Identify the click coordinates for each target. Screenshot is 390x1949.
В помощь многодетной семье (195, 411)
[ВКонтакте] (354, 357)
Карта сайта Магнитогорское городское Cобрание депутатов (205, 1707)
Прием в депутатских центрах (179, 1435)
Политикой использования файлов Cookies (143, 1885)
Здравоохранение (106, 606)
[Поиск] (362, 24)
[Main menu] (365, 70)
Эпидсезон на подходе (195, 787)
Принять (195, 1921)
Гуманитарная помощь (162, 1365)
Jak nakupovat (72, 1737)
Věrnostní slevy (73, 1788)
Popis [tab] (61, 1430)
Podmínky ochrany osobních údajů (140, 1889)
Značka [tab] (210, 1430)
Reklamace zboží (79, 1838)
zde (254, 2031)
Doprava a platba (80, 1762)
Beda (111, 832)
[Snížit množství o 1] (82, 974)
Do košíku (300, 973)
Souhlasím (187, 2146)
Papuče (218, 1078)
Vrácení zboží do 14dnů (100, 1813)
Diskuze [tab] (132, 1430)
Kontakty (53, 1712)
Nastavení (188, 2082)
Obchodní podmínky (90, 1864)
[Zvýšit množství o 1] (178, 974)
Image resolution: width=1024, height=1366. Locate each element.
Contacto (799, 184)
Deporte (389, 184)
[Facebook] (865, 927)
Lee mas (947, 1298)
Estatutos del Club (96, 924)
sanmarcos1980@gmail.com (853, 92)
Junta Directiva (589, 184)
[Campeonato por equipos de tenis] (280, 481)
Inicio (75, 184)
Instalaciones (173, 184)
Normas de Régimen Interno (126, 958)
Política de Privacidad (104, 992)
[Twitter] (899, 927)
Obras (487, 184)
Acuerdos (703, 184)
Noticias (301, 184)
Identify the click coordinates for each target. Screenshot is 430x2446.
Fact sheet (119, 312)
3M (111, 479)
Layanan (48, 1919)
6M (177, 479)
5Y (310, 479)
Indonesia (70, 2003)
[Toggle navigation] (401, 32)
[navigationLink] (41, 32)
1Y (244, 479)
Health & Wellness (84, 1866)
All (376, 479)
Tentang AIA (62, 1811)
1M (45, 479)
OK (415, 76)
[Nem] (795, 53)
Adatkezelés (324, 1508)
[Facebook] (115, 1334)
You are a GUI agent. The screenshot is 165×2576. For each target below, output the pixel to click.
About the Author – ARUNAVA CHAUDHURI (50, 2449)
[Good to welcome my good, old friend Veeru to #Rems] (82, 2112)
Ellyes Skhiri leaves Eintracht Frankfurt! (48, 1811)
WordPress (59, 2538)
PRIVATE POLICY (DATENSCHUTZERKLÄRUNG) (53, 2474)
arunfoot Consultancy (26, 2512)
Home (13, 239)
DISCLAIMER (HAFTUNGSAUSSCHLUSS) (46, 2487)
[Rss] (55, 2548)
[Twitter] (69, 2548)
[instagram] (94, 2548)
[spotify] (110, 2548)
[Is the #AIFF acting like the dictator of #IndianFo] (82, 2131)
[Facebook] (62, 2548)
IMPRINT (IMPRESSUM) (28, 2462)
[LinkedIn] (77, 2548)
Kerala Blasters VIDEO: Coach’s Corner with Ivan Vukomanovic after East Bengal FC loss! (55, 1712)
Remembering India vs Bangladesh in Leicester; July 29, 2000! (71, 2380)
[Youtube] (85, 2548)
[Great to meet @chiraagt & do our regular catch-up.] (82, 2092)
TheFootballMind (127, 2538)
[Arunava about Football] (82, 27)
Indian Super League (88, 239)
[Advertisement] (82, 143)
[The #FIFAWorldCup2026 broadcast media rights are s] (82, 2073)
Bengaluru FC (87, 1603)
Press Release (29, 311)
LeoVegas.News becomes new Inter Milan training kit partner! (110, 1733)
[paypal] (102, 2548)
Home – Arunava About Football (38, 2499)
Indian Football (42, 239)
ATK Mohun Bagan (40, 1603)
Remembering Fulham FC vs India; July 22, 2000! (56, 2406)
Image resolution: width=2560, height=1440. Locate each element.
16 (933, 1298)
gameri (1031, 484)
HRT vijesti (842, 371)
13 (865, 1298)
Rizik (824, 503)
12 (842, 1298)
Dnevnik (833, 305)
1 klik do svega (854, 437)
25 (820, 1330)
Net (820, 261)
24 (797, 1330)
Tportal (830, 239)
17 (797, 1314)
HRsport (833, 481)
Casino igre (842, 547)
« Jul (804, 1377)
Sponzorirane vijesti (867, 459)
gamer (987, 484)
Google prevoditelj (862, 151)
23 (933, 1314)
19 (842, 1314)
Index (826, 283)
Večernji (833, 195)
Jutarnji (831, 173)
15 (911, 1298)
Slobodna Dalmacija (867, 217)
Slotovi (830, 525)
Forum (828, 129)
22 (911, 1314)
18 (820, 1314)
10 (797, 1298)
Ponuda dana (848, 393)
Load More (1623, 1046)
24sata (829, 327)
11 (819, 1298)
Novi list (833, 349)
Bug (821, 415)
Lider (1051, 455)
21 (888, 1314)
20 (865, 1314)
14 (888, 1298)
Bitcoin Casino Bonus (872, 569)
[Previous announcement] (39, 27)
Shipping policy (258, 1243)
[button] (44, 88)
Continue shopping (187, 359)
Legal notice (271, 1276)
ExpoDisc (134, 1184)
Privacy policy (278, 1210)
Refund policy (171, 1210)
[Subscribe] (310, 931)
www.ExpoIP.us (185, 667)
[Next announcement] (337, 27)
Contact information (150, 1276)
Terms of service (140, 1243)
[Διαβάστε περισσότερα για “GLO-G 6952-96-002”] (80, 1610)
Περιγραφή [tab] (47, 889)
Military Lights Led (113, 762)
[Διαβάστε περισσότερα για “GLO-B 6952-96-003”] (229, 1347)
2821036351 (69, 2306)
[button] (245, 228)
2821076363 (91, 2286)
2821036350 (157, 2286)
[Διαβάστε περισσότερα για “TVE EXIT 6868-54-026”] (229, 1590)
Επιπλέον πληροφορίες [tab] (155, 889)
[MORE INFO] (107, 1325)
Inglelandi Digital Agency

* [Exercise objective]
All records must be repeated exactly, with none skipped.

* [Result of this exercise]
Identify the click coordinates for each target. Screenshot is 390x1949.
В помощь многодетной семье (195, 411)
[ВКонтакте] (354, 357)
Карта сайта Магнитогорское городское Cобрание депутатов (205, 1707)
Прием в депутатских центрах (179, 1435)
Политикой использования файлов Cookies (143, 1885)
Здравоохранение (106, 606)
[Поиск] (362, 24)
[Main menu] (365, 70)
Эпидсезон на подходе (195, 787)
Принять (195, 1921)
Гуманитарная помощь (162, 1365)
Jak nakupovat (72, 1737)
Věrnostní slevy (73, 1788)
Popis [tab] (61, 1430)
Podmínky ochrany osobních údajů (140, 1889)
Značka [tab] (210, 1430)
Reklamace zboží (79, 1838)
zde (254, 2031)
Doprava a platba (80, 1762)
Beda (111, 832)
[Snížit množství o 1] (82, 974)
Do košíku (300, 973)
Souhlasím (187, 2146)
Papuče (218, 1078)
Vrácení zboží do 14dnů (100, 1813)
Diskuze [tab] (132, 1430)
Kontakty (53, 1712)
Nastavení (188, 2082)
Obchodní podmínky (90, 1864)
[Zvýšit množství o 1] (178, 974)
Image resolution: width=1024, height=1366. Locate each element.
Contacto (799, 184)
Deporte (389, 184)
[Facebook] (865, 927)
Lee mas (947, 1298)
Estatutos del Club (96, 924)
sanmarcos1980@gmail.com (853, 92)
Junta Directiva (589, 184)
[Campeonato por equipos de tenis] (280, 481)
Inicio (75, 184)
Instalaciones (173, 184)
Normas de Régimen Interno (126, 958)
Política de Privacidad (104, 992)
[Twitter] (899, 927)
Obras (487, 184)
Acuerdos (703, 184)
Noticias (301, 184)
Identify the click coordinates for each target. Screenshot is 430x2446.
Fact sheet (119, 312)
3M (111, 479)
Layanan (48, 1919)
6M (177, 479)
5Y (310, 479)
Indonesia (70, 2003)
[Toggle navigation] (401, 32)
[navigationLink] (41, 32)
1Y (244, 479)
Health & Wellness (84, 1866)
All (376, 479)
Tentang AIA (62, 1811)
1M (45, 479)
OK (415, 76)
[Nem] (795, 53)
Adatkezelés (324, 1508)
[Facebook] (115, 1334)
You are a GUI agent. The screenshot is 165×2576. For each target below, output the pixel to click.
About the Author – ARUNAVA CHAUDHURI (50, 2449)
[Good to welcome my good, old friend Veeru to #Rems] (82, 2112)
Ellyes Skhiri leaves Eintracht Frankfurt! (48, 1811)
WordPress (59, 2538)
PRIVATE POLICY (DATENSCHUTZERKLÄRUNG) (53, 2474)
arunfoot Consultancy (26, 2512)
Home (13, 239)
DISCLAIMER (HAFTUNGSAUSSCHLUSS) (46, 2487)
[Rss] (55, 2548)
[Twitter] (69, 2548)
[instagram] (94, 2548)
[spotify] (110, 2548)
[Is the #AIFF acting like the dictator of #IndianFo] (82, 2131)
[Facebook] (62, 2548)
IMPRINT (IMPRESSUM) (28, 2462)
[LinkedIn] (77, 2548)
Kerala Blasters VIDEO: Coach’s Corner with Ivan Vukomanovic after East Bengal FC loss! (55, 1712)
Remembering India vs Bangladesh in Leicester; July 29, 2000! (71, 2380)
[Youtube] (85, 2548)
[Great to meet @chiraagt & do our regular catch-up.] (82, 2092)
TheFootballMind (127, 2538)
[Arunava about Football] (82, 27)
Indian Super League (88, 239)
[Advertisement] (82, 143)
[The #FIFAWorldCup2026 broadcast media rights are s] (82, 2073)
Bengaluru FC (87, 1603)
Press Release (29, 311)
LeoVegas.News becomes new Inter Milan training kit partner! (110, 1733)
[paypal] (102, 2548)
Home – Arunava About Football (38, 2499)
Indian Football (42, 239)
ATK Mohun Bagan (40, 1603)
Remembering Fulham FC vs India; July 22, 2000! (56, 2406)
Image resolution: width=2560, height=1440. Locate each element.
16 (933, 1298)
gameri (1031, 484)
HRT vijesti (842, 371)
13 (865, 1298)
Rizik (824, 503)
12 (842, 1298)
Dnevnik (833, 305)
1 klik do svega (854, 437)
25 (820, 1330)
Net (820, 261)
24 (797, 1330)
Tportal (830, 239)
17 (797, 1314)
HRsport (833, 481)
Casino igre (842, 547)
« Jul (804, 1377)
Sponzorirane vijesti (867, 459)
gamer (987, 484)
Google prevoditelj (862, 151)
23 (933, 1314)
19 (842, 1314)
Index (826, 283)
Večernji (833, 195)
Jutarnji (831, 173)
15 (911, 1298)
Slobodna Dalmacija (867, 217)
Slotovi (830, 525)
Forum (828, 129)
22 (911, 1314)
18 (820, 1314)
10 (797, 1298)
Ponuda dana (848, 393)
Load More (1623, 1046)
24sata (829, 327)
11 (819, 1298)
Novi list (833, 349)
Bug (821, 415)
Lider (1051, 455)
21 (888, 1314)
20 (865, 1314)
14 (888, 1298)
Bitcoin Casino Bonus (872, 569)
[Previous announcement] (39, 27)
Shipping policy (258, 1243)
[button] (44, 88)
Continue shopping (187, 359)
Legal notice (271, 1276)
ExpoDisc (134, 1184)
Privacy policy (278, 1210)
Refund policy (171, 1210)
[Subscribe] (310, 931)
www.ExpoIP.us (185, 667)
[Next announcement] (337, 27)
Contact information (150, 1276)
Terms of service (140, 1243)
[Διαβάστε περισσότερα για “GLO-G 6952-96-002”] (80, 1610)
Περιγραφή [tab] (47, 889)
Military Lights Led (113, 762)
[Διαβάστε περισσότερα για “GLO-B 6952-96-003”] (229, 1347)
2821036351 (69, 2306)
[button] (245, 228)
2821076363 (91, 2286)
2821036350 (157, 2286)
[Διαβάστε περισσότερα για “TVE EXIT 6868-54-026”] (229, 1590)
Επιπλέον πληροφορίες [tab] (155, 889)
[MORE INFO] (107, 1325)
Inglelandi Digital Agency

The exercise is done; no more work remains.